### SOURCE DOCUMENT
And while the Fed seems keen to avoid any taper talk, the European Central Bank (ECB) appears content to address it head-on. The ECB’s Banque de France Governor Francois Villeroy de Galhau was quoted as saying that the central bank could “possibly exit PEPP by March 2022.”
He stressed that policy could remain accommodative beyond this point through reinvestments under PEPP.
That sounds like a recipe for a market tantrum to me. Policymakers like the French governor will argue that even if the flow of purchases eases in Q3, the stock will still be high.
So, with the 10-year EUR vs the US spread narrowed, it’s providing a slight advantage to the EURO on the race to policy taper normalization.
With US yields remaining near the bottom of the perceived current ranges and oil rallying magnificently overnight night after a genuinely bullish EIA inventory report driving G-10 Commodity currencies higher, one could expect the ringgit to hitch a ride on this oil price momentum.

### TASK INSTRUCTIONS
Write out the market commentary above word for word, from "He stressed that" to "policy taper normalization.". The records that follow have nothing to do with the market commentary.

### PROVIDED RECORDS
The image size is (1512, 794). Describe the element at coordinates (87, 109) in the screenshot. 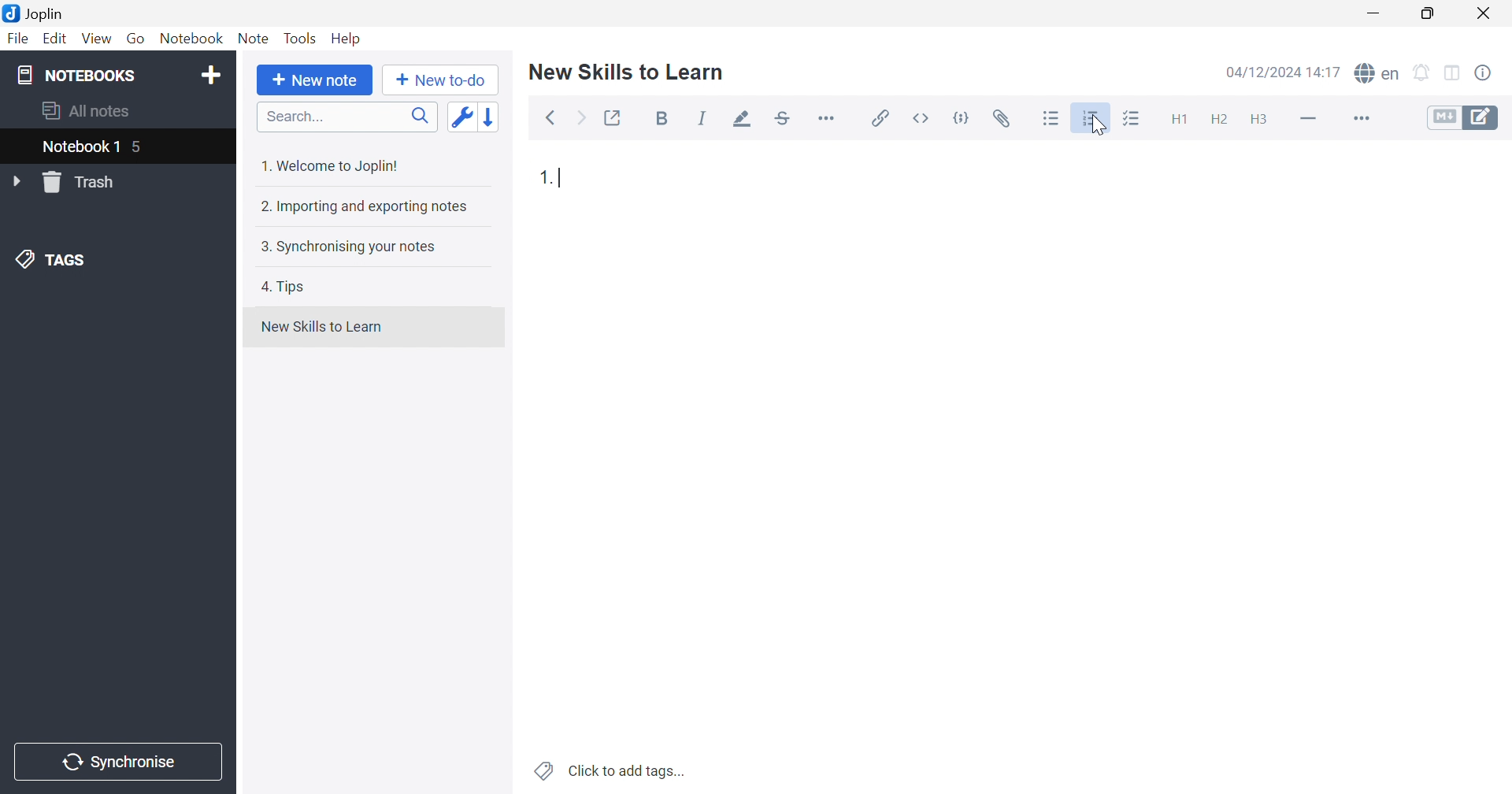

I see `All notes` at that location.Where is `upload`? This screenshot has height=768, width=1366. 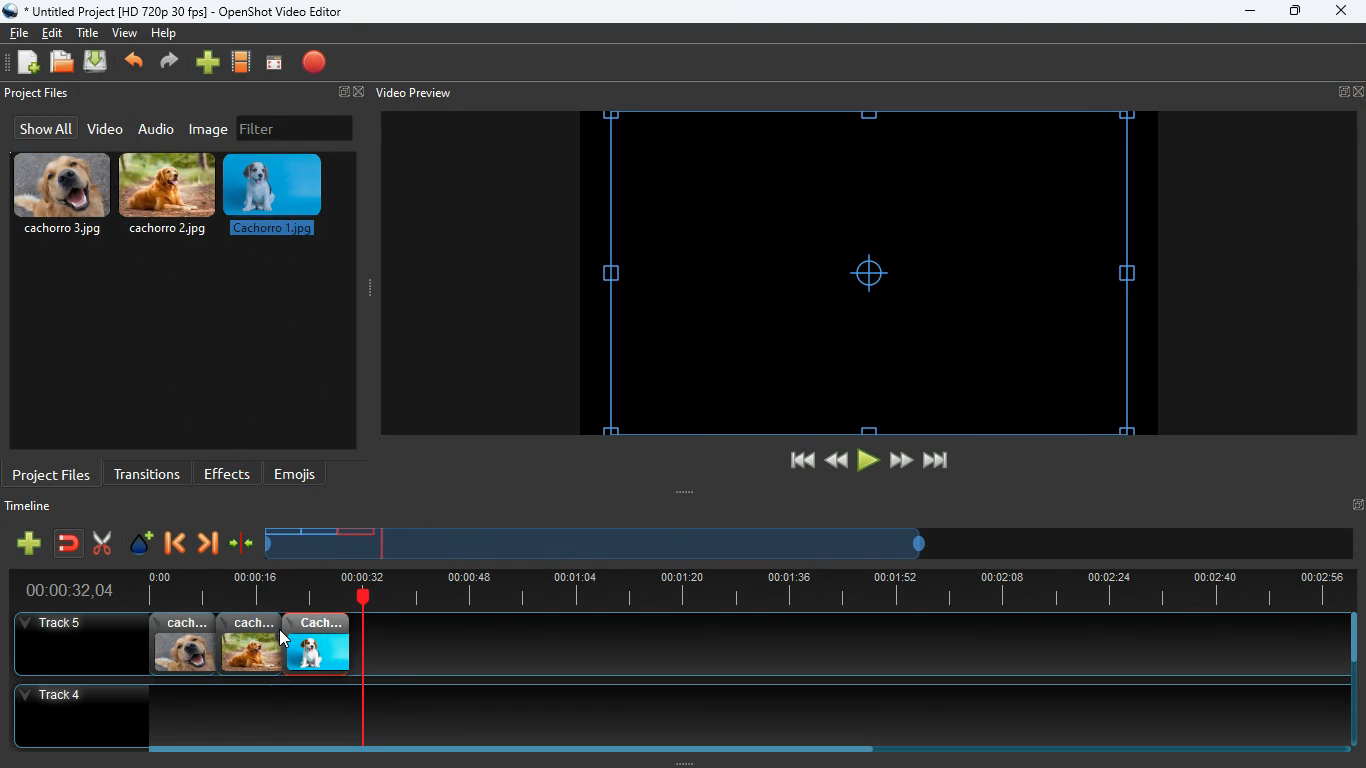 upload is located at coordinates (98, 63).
---
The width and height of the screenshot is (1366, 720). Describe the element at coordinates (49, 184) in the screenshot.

### FINISHED ANSWER
He stressed that policy could remain accommodative beyond this point through reinvestments under PEPP.
That sounds like a recipe for a market tantrum to me. Policymakers like the French governor will argue that even if the flow of purchases eases in Q3, the stock will still be high.
So, with the 10-year EUR vs the US spread narrowed, it’s providing a slight advantage to the EURO on the race to policy taper normalization.